> **Problem details**: How do the records below read from their first line through the line containing "Task: Open system status menu power icon"? Write those lines out exactly.

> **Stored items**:
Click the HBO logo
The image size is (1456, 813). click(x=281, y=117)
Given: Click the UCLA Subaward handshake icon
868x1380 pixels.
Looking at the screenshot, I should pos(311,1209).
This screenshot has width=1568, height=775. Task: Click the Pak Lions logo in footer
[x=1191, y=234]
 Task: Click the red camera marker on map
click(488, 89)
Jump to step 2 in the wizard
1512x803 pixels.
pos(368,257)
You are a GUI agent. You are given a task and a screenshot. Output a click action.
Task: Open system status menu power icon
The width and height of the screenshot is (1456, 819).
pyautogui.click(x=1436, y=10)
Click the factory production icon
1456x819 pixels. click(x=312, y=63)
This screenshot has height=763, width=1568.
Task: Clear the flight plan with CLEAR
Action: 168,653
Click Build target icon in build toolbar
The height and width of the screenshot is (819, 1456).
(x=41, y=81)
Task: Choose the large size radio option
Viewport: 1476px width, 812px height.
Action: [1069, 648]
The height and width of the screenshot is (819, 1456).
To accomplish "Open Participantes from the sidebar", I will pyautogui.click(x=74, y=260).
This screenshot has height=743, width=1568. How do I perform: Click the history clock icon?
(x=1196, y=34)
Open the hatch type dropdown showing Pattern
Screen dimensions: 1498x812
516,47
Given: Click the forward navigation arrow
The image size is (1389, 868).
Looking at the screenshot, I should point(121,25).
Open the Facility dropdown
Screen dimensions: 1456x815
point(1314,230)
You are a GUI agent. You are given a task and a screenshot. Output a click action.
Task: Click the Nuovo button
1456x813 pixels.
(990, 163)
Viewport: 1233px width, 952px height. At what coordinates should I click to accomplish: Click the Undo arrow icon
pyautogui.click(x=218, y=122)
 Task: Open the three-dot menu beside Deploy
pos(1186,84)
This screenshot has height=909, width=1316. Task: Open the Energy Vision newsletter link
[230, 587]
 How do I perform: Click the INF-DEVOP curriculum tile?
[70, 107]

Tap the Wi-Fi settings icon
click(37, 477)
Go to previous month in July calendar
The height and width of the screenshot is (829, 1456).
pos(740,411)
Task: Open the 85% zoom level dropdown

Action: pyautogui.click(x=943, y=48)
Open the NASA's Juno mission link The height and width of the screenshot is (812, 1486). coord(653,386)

> **Answer for this exercise**:
Click the HBO logo
The image size is (1456, 813). click(x=281, y=117)
Given: Click the UCLA Subaward handshake icon
868x1380 pixels.
Looking at the screenshot, I should pos(311,1209).
This screenshot has width=1568, height=775. Task: Click the Pak Lions logo in footer
[x=1191, y=234]
 Task: Click the red camera marker on map
click(488, 89)
Jump to step 2 in the wizard
1512x803 pixels.
pos(368,257)
You are a GUI agent. You are given a task and a screenshot. Output a click action.
Task: Open system status menu power icon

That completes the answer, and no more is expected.